Adjustable rate mortgage

The interest rate on an adjustable rate mortgage varies periodically depending on the market index and the margin stated in mortgage contract documents. The monthly payments may vary according to how it is adjusted. The initial rate of interest is generally lower than that of a fixed rate mortgage. People are more inclined to these loans when the initial rate of interest is much lower than other mortgage choices. Buyers hope to have better availability of funds to pay the mortgage by the time interest rates rise. People with sufficient income to manage a potentially increasing payment, or who want to sell their home before the first interest rate adjustment tend to benefit adjustable rate mortgages.

While fixed and adjustable rate mortgages are the two basic types of mortgage, there are various types of add-ons that facilitate loan customization to suit specific loan requirements. Here are some of the add-ons to consider.
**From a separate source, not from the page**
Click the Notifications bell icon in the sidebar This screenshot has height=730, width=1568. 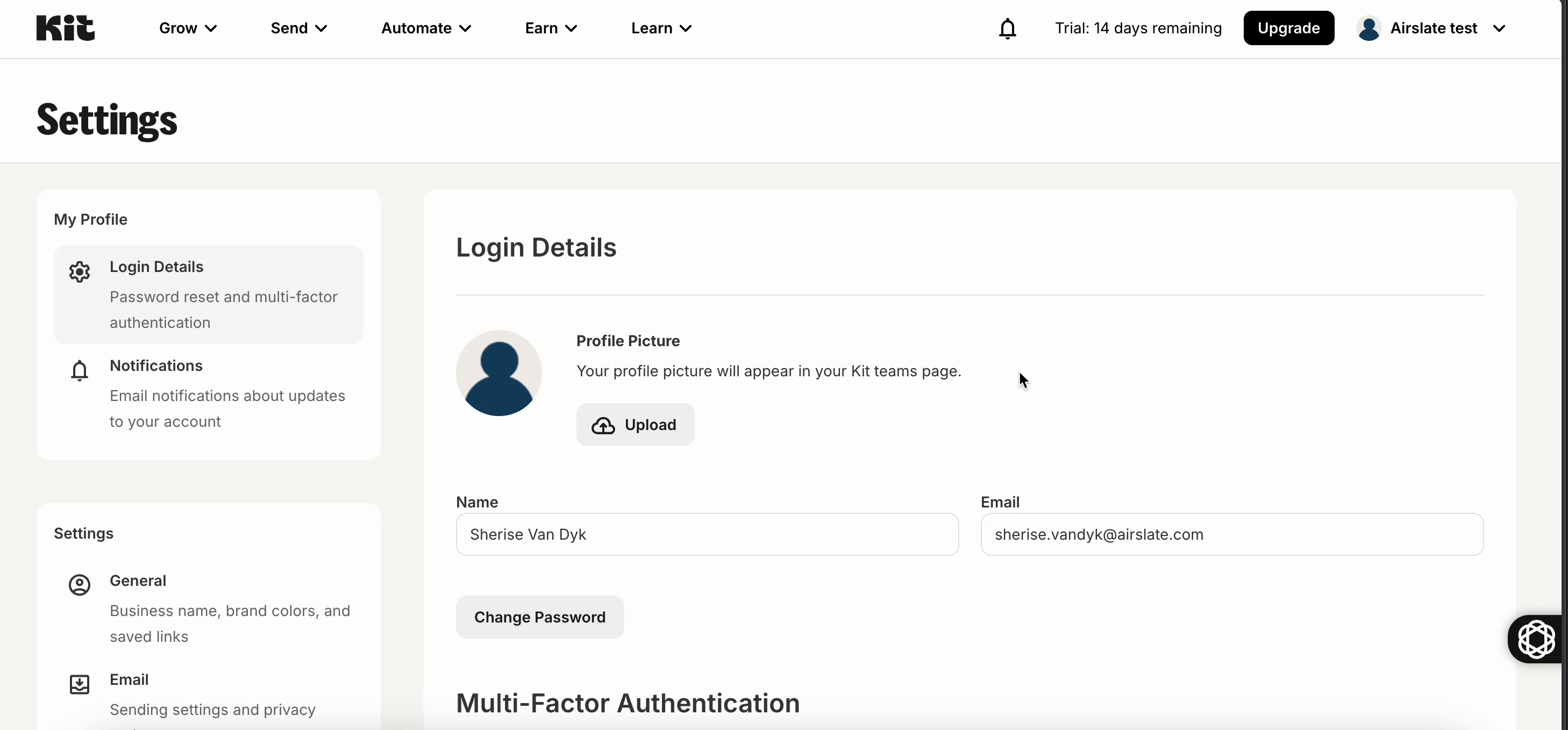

Fixed payments on a variable rate mortgage

If it is important to know what a monthly mortgage payment is going to be with certainty, then this may be a good option. Borrowers can get a variable-rate mortgage with a fixed payment instead of going in for a fixed rate mortgage. In case interest rates go up, a major portion of the periodic loan payment goes into the interest, and a lesser portion into the principle and vice versa in case the interest rates go down. This gives mortgagees the certainty of what monthly payment amounts will be and the added advantage of paying the lowest possible rate.

Pre payments

Pre-payments can help individuals pay off mortgages much faster. There are options available for making monthly pre-payments or going in for annual pre-payments. However, a more detailed study of the rules governing the pre-payments will have to be done.

Payment vacation

While it is not advisable to skip payments, there may be circumstances where payment vacation is the only option available.

Please note that these options are by no means comprehensive. There may be many more options available. However, it does help to narrow down various loan possibilites in order to focus research and perfect the optimal property loan plan.